Source data –
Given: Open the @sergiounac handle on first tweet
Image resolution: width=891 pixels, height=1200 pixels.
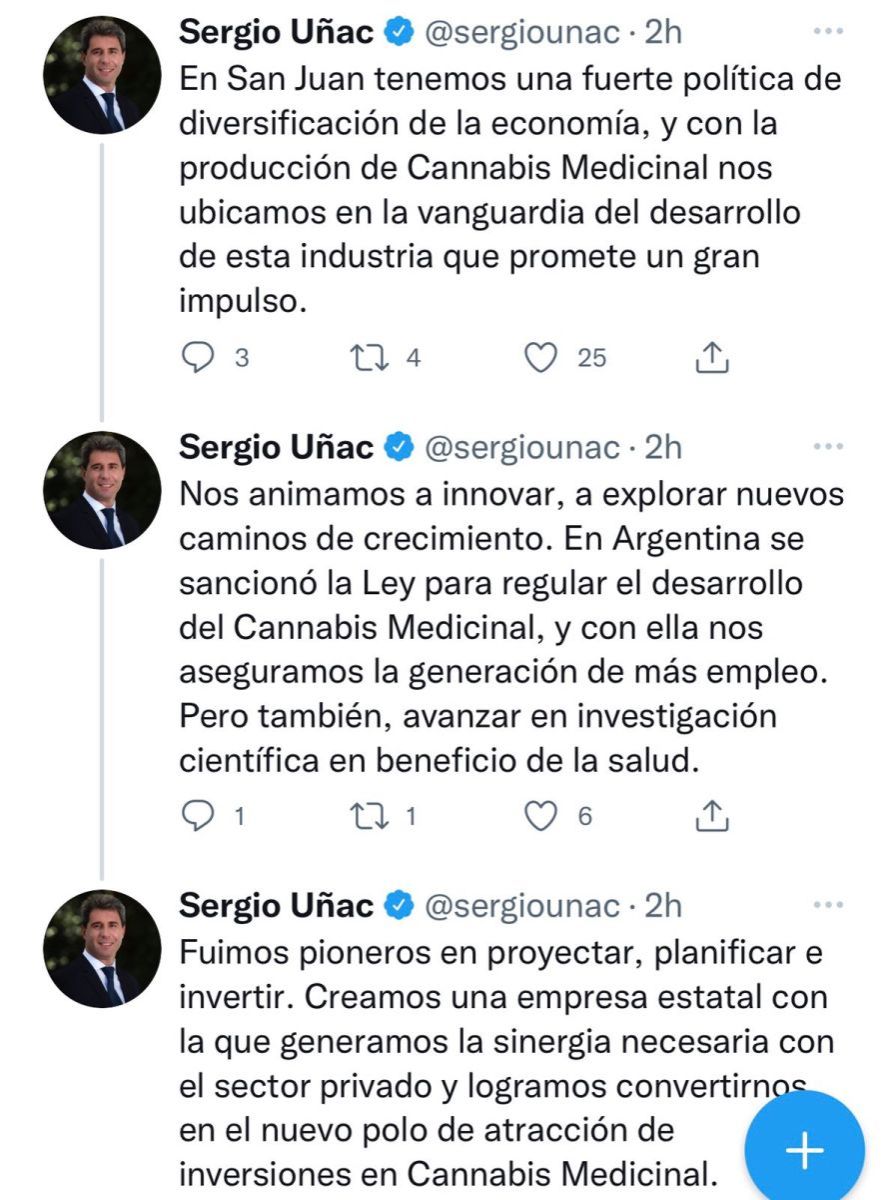Looking at the screenshot, I should click(x=522, y=32).
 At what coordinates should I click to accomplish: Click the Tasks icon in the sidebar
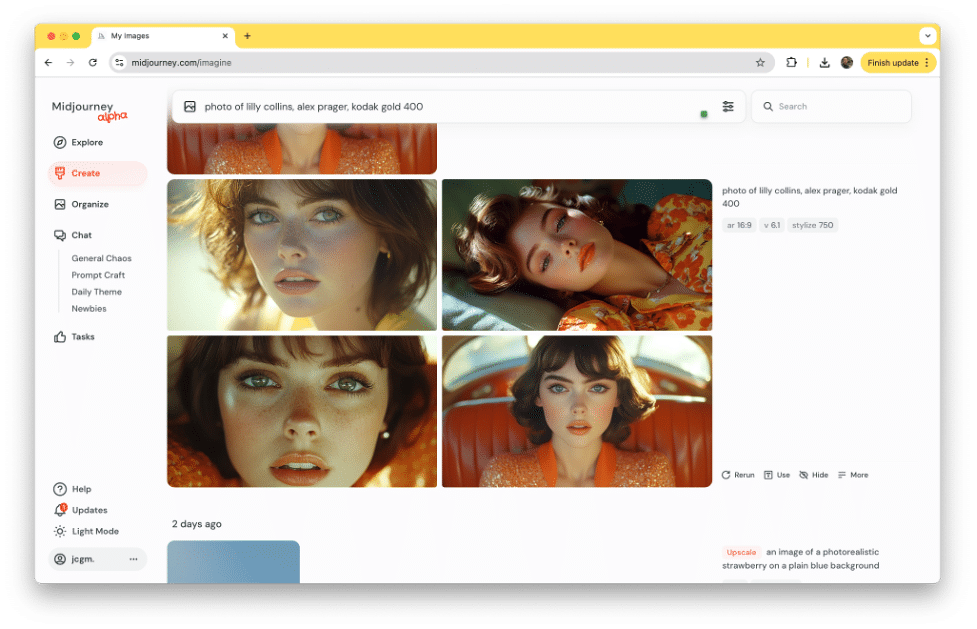[x=61, y=337]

Instructions for the task – Copy the lines of the records above, from the line containing "At what coordinates" through the end of the records, inclusive. Leave the pictures out of your copy.

Final result –
 At what coordinates should I click to accomplish: Click the Tasks icon in the sidebar
[x=61, y=337]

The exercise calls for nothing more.